# WHAT NEEDS TO BE DONE
As soon as the line containing "2251x921 pixels. At" appears, start repeating lines exactly and continue to the end of the entries; please skip pictures.
─── RECORDS PROVIDED ───
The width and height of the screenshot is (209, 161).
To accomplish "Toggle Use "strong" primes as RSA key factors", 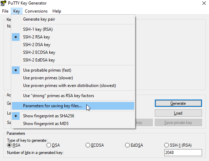I will pos(73,96).
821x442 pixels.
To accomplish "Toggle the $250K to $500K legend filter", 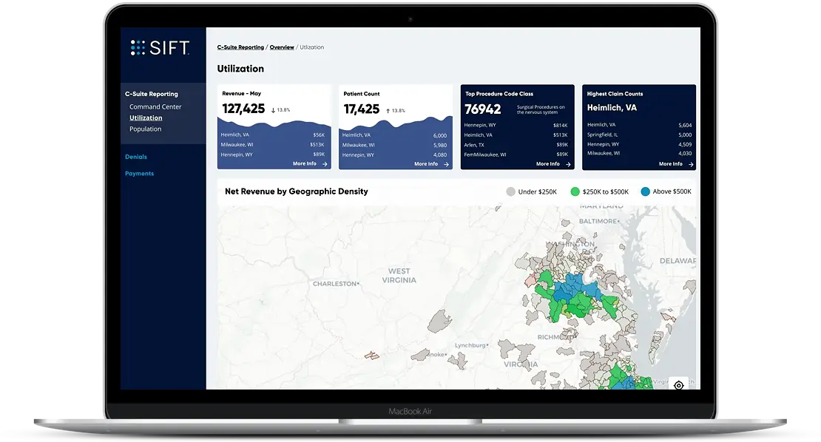I will coord(575,191).
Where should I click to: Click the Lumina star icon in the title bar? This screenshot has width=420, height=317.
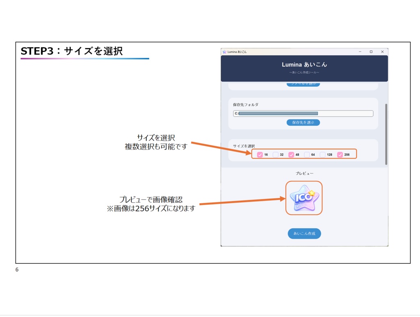[224, 52]
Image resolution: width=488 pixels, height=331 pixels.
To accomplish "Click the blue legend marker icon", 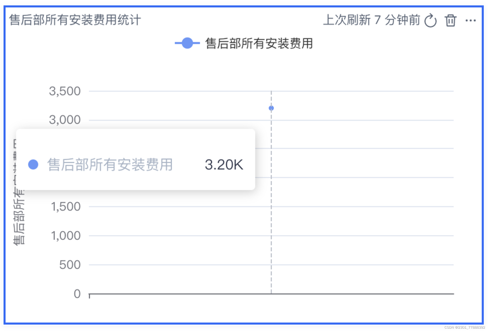I will tap(187, 43).
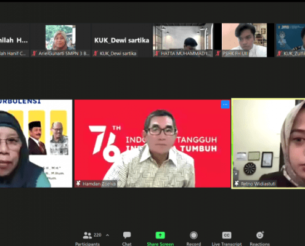Click the pin icon beside Retno Widiastuti

(x=237, y=183)
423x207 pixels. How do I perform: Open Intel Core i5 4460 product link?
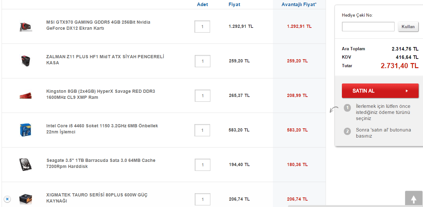point(102,129)
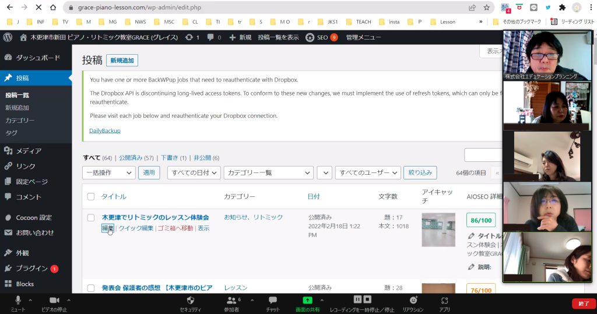Expand the すべての日付 date filter dropdown
Viewport: 597px width, 314px height.
(x=194, y=172)
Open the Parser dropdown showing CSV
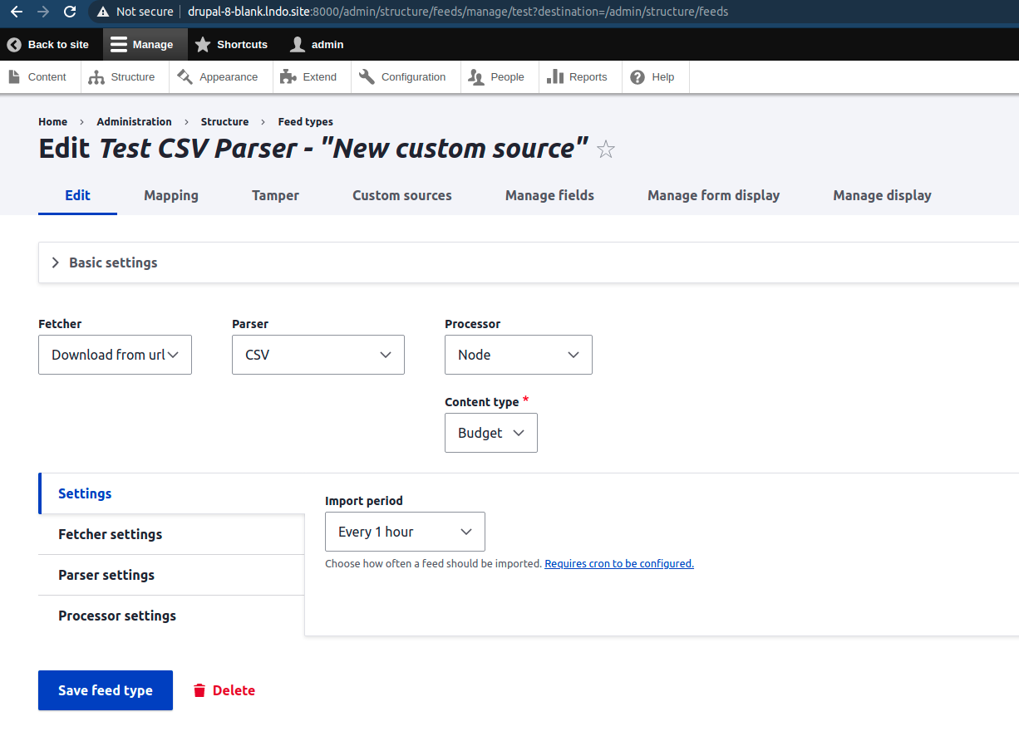The image size is (1019, 736). pos(318,355)
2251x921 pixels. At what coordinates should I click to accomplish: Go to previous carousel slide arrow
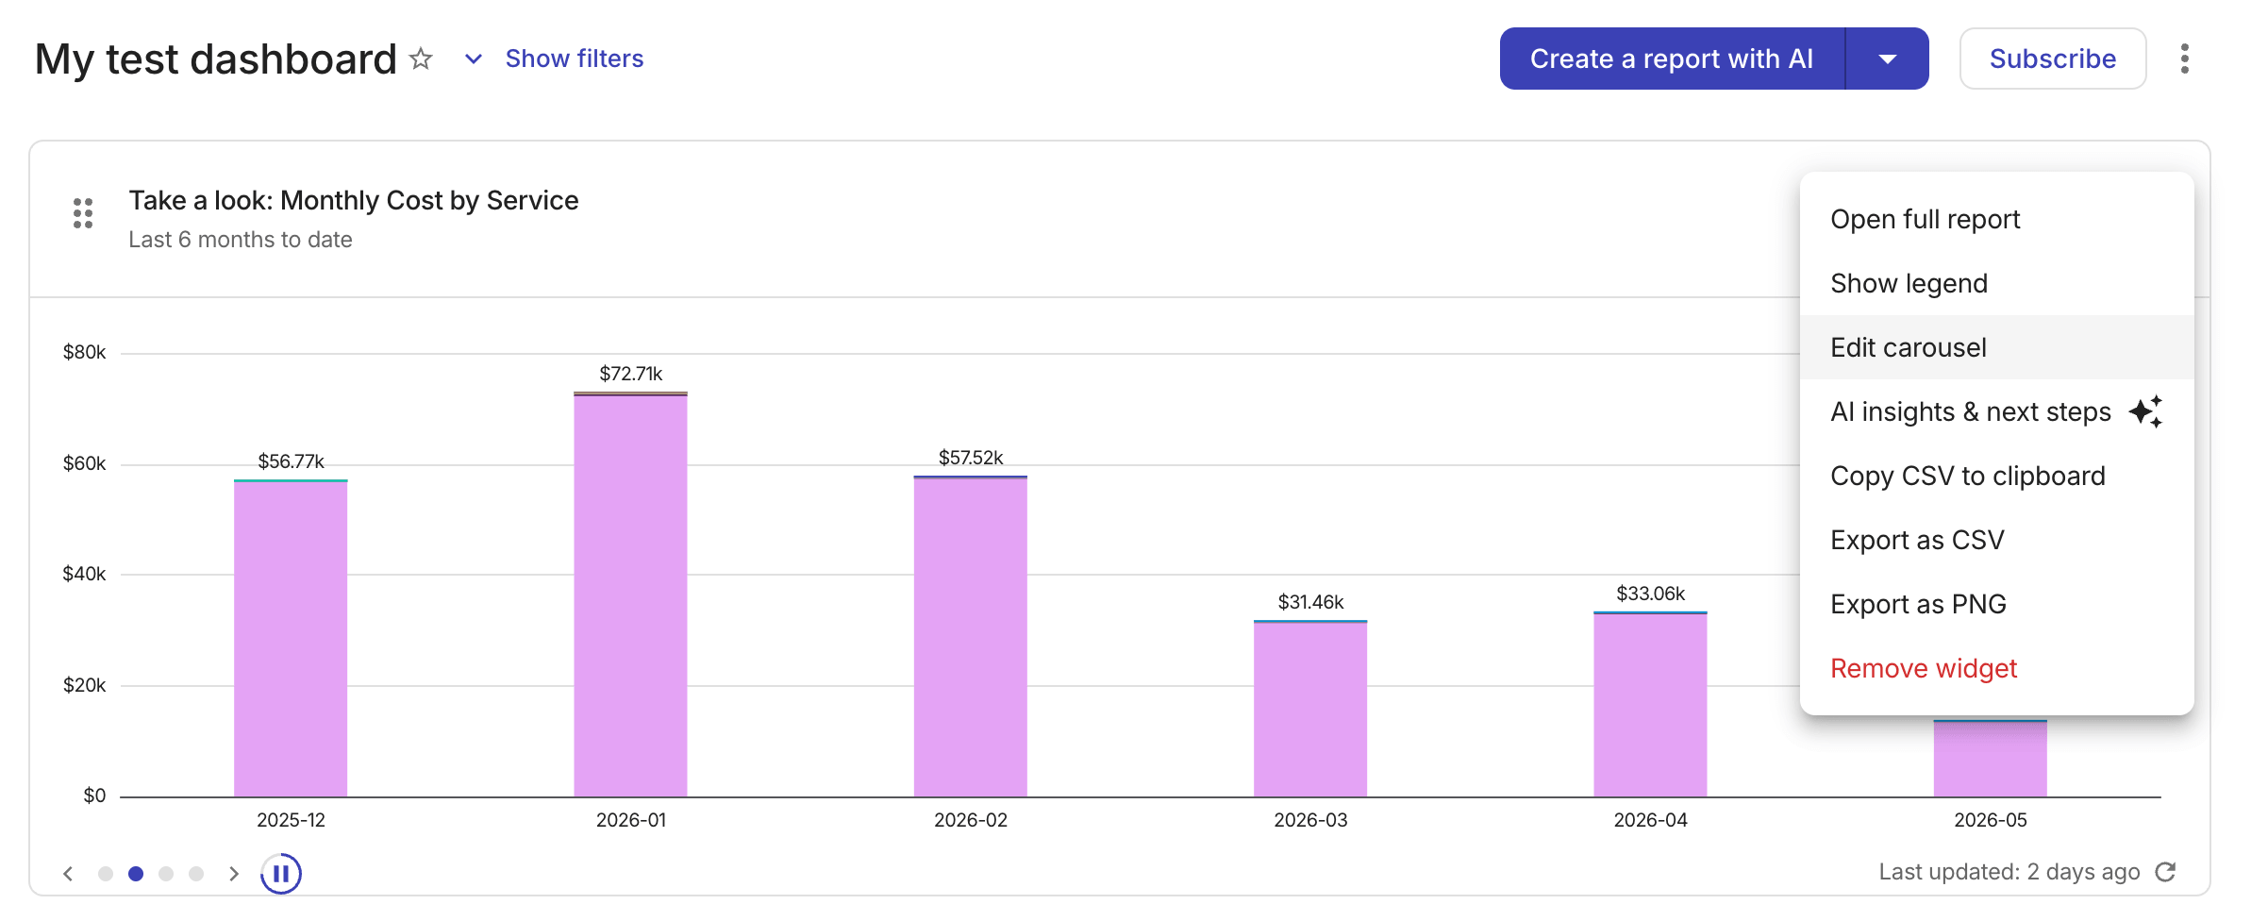click(68, 874)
───
# RESPONSE
2251x921 pixels. At what coordinates should I click to accomplish: Go to previous carousel slide arrow
click(68, 874)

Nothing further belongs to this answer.